Visit this notebook to learn more about MDI

  • Feature importances are provided by the fitted attribute feature_importances_

# obtain feature importance
feature_importance = reg.feature_importances_

# sort features according to importance
sorted_idx = np.argsort(feature_importance)
pos = np.arange(sorted_idx.shape[0])

# plot feature importances
plt.barh(pos, feature_importance[sorted_idx], align="center")

plt.yticks(pos, np.array(feature_names)[sorted_idx])
plt.title("Feature Importance (MDI)")
plt.xlabel("Mean decrease in impurity");
../_images/638a9b4710487d527583a5c576c19e51e03380518023149ee5f1f07ffb1d5454.png

Permutation feature importance#

The permutation feature importance is defined to be the decrease in a model score when a single feature value is randomly shuffled.

Note

Visit this notebook to learn more about permutation feature importance.

result = permutation_importance(
    reg, X_test, y_test, n_repeats=10, random_state=42, n_jobs=2
)

tree_importances = pd.Series(result.importances_mean, index=feature_names)
# sort features according to importance
sorted_idx = np.argsort(tree_importances)
pos = np.arange(sorted_idx.shape[0])

# plot feature importances
plt.barh(pos, tree_importances[sorted_idx], align="center")

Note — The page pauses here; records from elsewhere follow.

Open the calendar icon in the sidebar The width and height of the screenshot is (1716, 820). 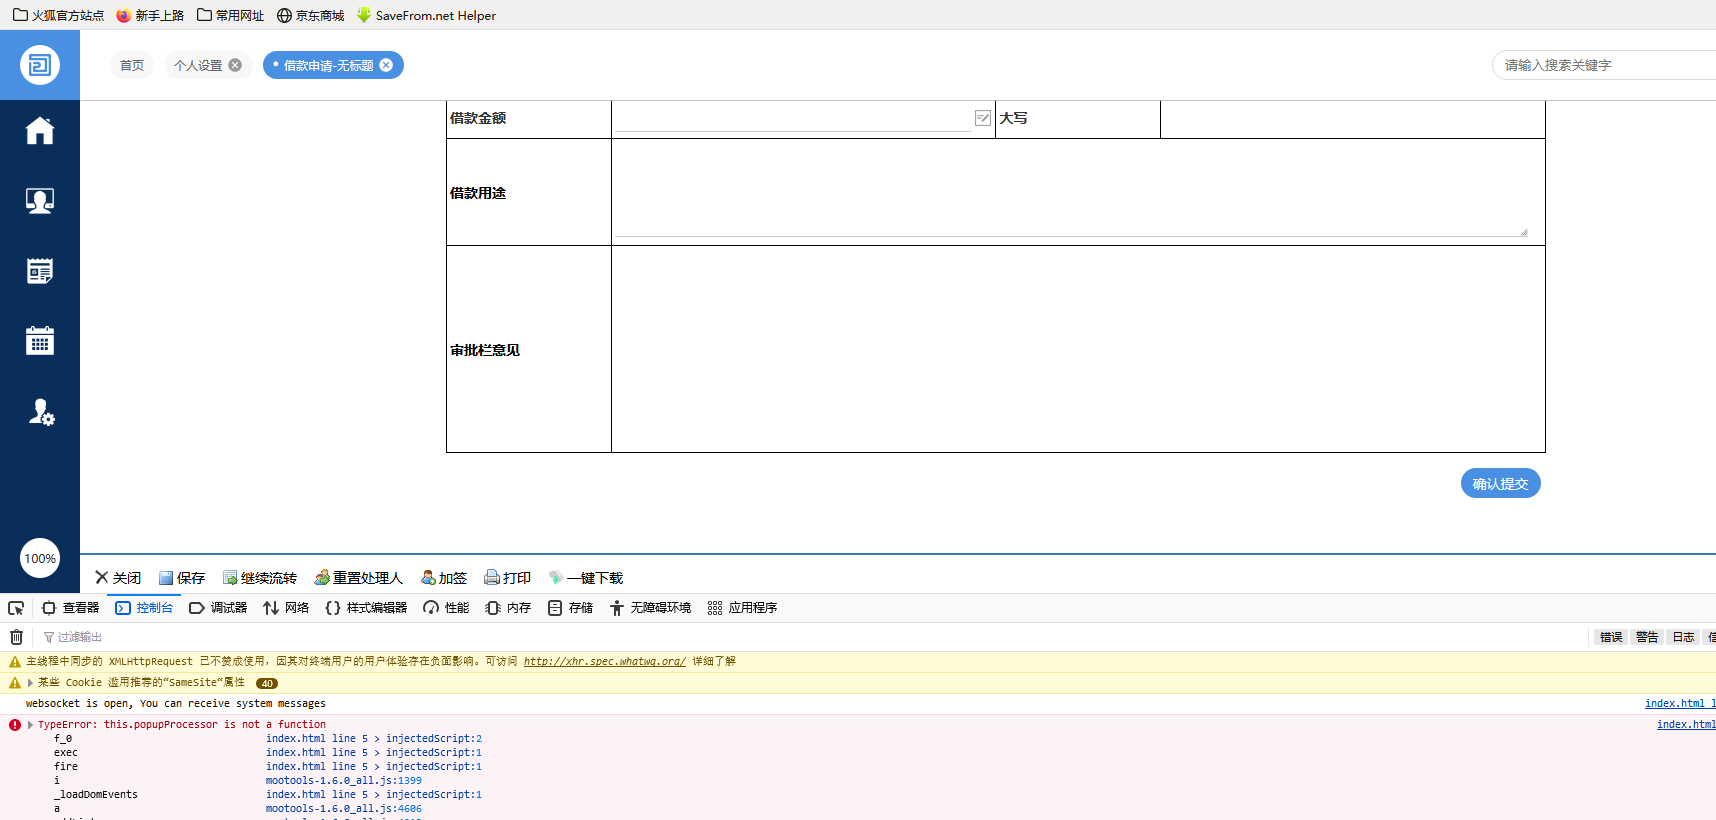40,341
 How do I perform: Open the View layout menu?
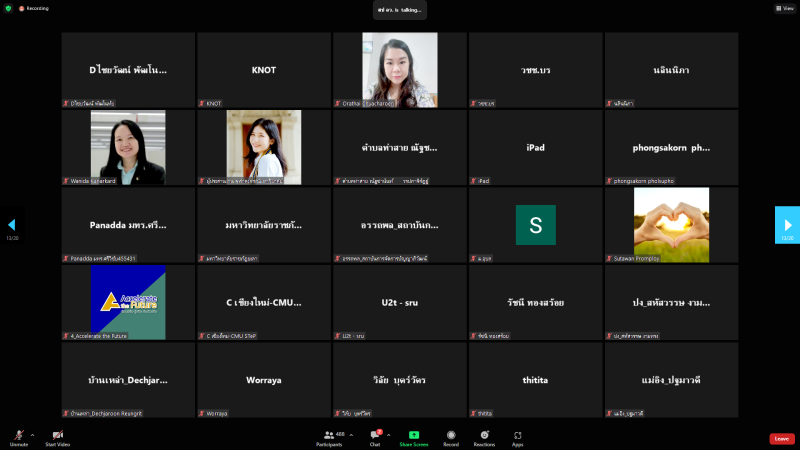pyautogui.click(x=784, y=8)
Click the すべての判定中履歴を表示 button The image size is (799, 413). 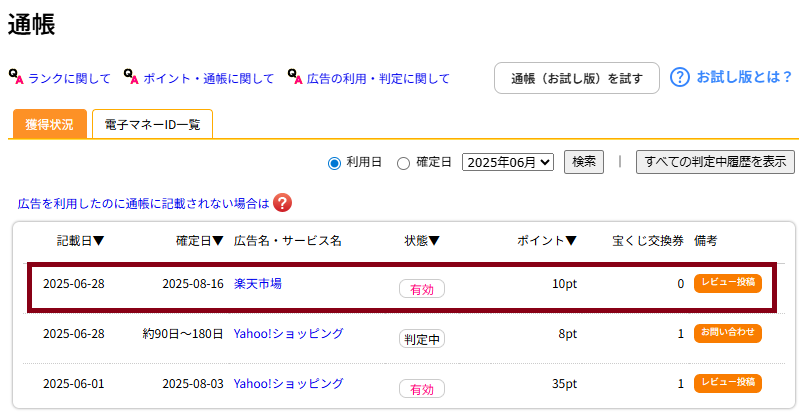coord(715,162)
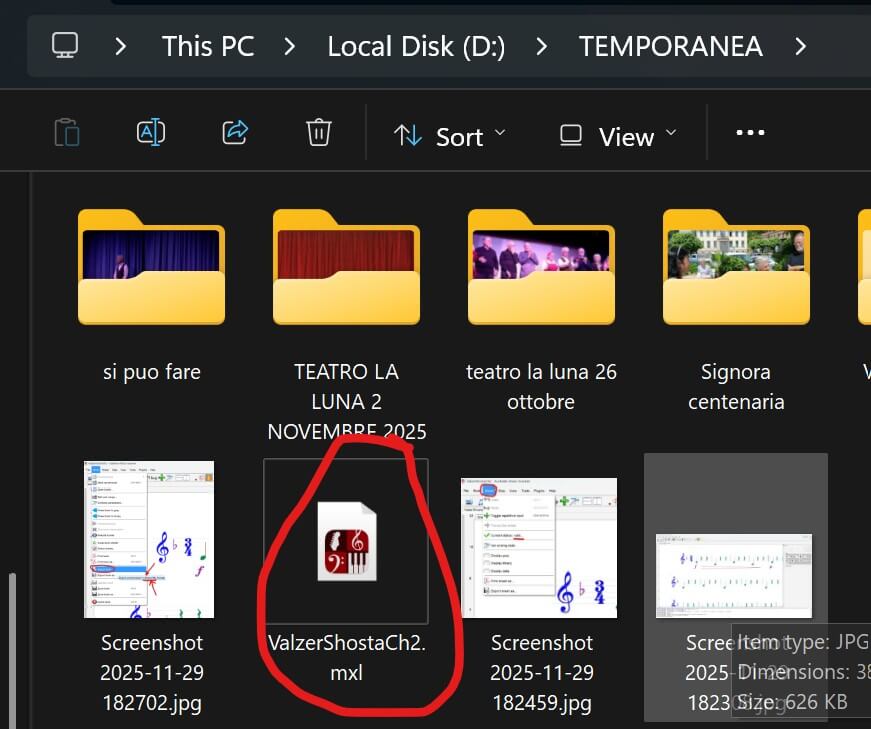Click the monitor icon in address bar
Viewport: 871px width, 729px height.
pyautogui.click(x=65, y=46)
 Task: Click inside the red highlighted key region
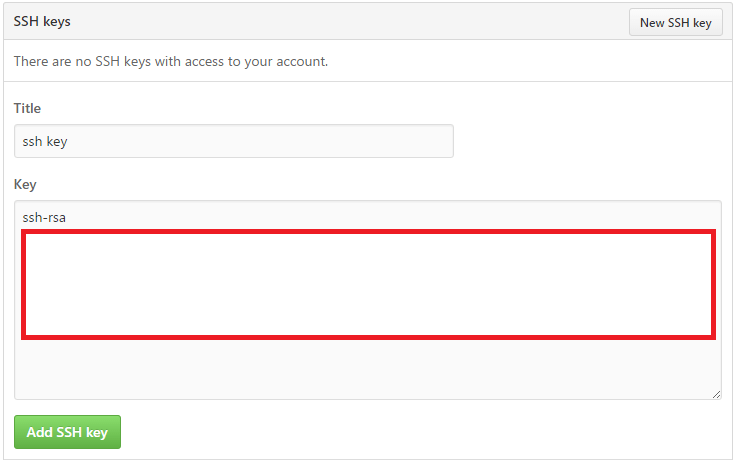[x=368, y=285]
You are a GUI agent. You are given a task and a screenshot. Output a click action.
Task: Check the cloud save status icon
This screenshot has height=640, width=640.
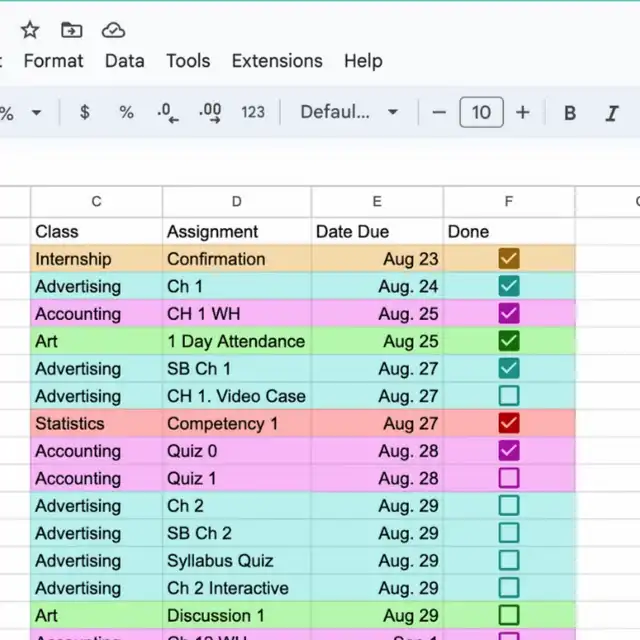click(x=114, y=30)
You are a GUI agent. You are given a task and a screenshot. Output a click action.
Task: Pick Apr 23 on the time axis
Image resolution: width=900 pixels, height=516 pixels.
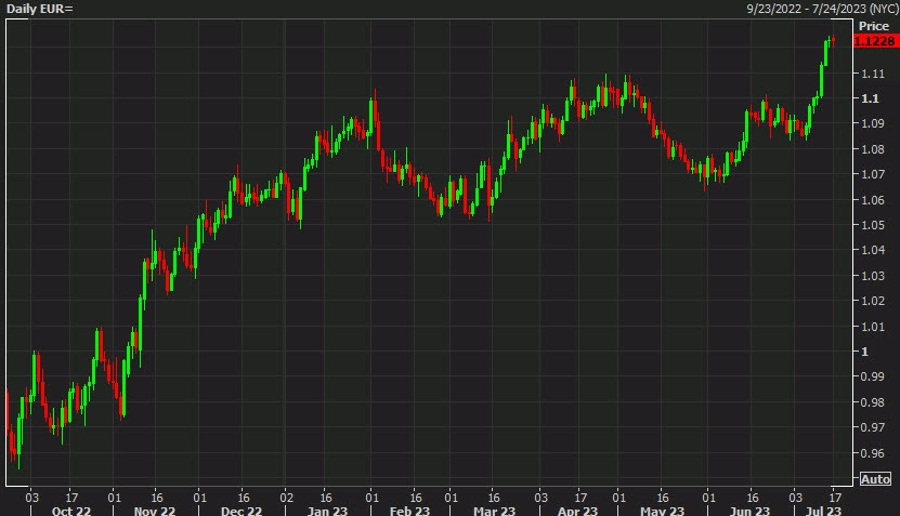(578, 508)
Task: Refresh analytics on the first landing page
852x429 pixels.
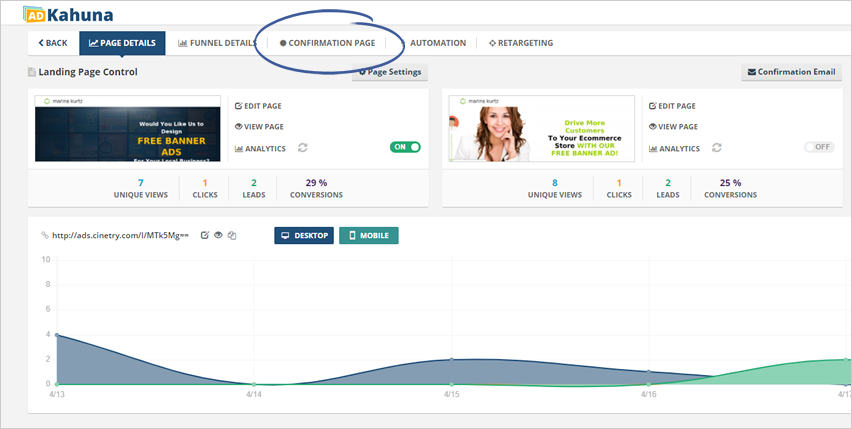Action: [302, 148]

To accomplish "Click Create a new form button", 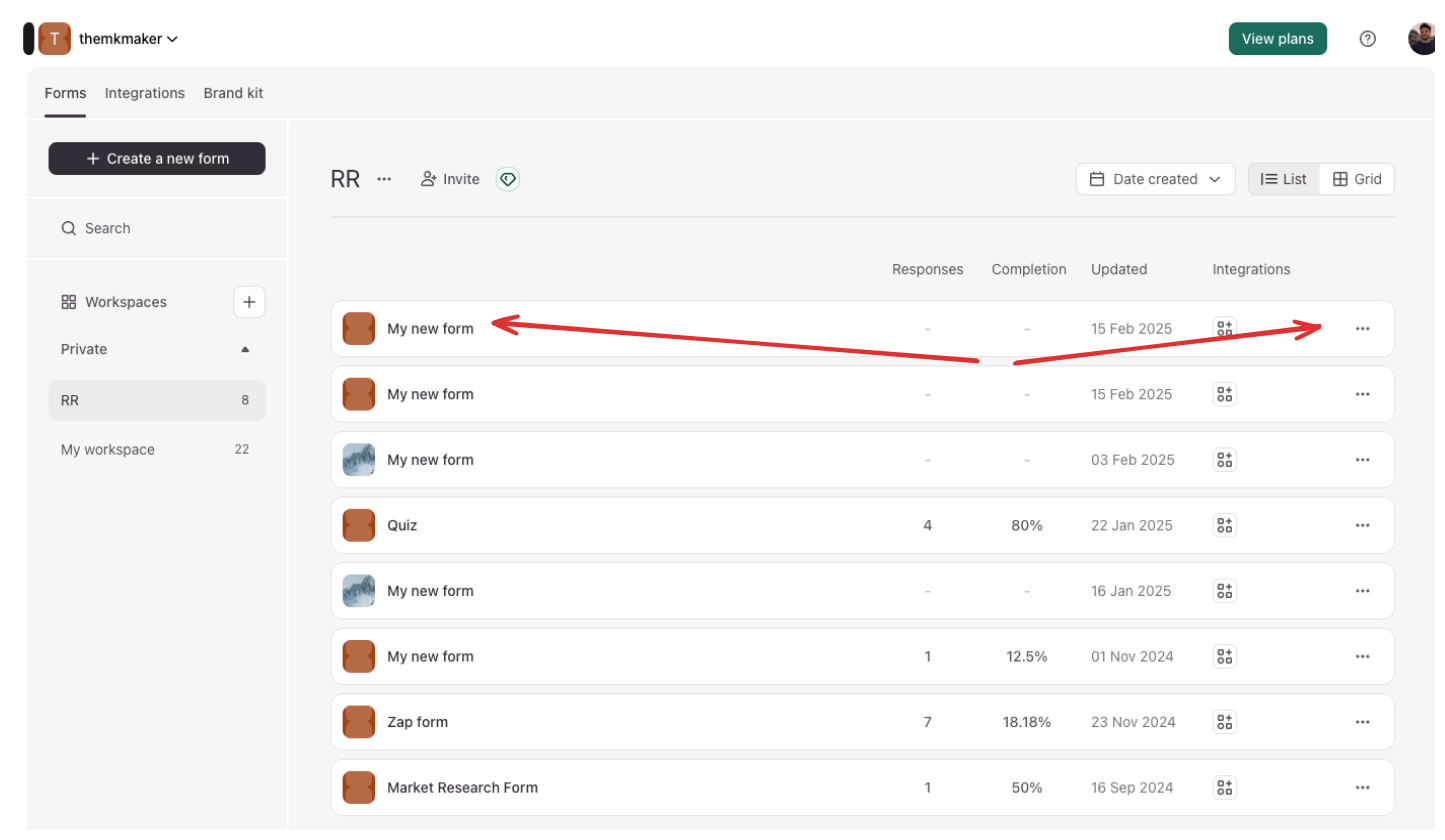I will 157,159.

plt.yticks(pos, np.array(feature_names)[sorted_idx])
plt.title("Feature Importance (MDI)")
plt.xlabel("Mean decrease in impurity");
../_images/9fef1dc9d5dbd310e16caafeccc5b76209e6f99491ba87d8b567bc65b4cf0bba.png
  • Same data plotted as boxplot:

plt.boxplot(
    result.importances[sorted_idx].T,
    vert=False,
    labels=np.array(feature_names)[sorted_idx],
)

plt.title("Permutation Importance (test set)")
Text(0.5, 1.0, 'Permutation Importance (test set)')
../_images/1f2dade4e56c6f70bbe94bab772c7a702c21b48d62276c14c54a8d91f625ae57.png
  • We observe that the same features are detected as most important using both methods (e.g., CAtBat, CRBI, CHits, Walks, Years). Although the relative importances vary (especially for feature Years).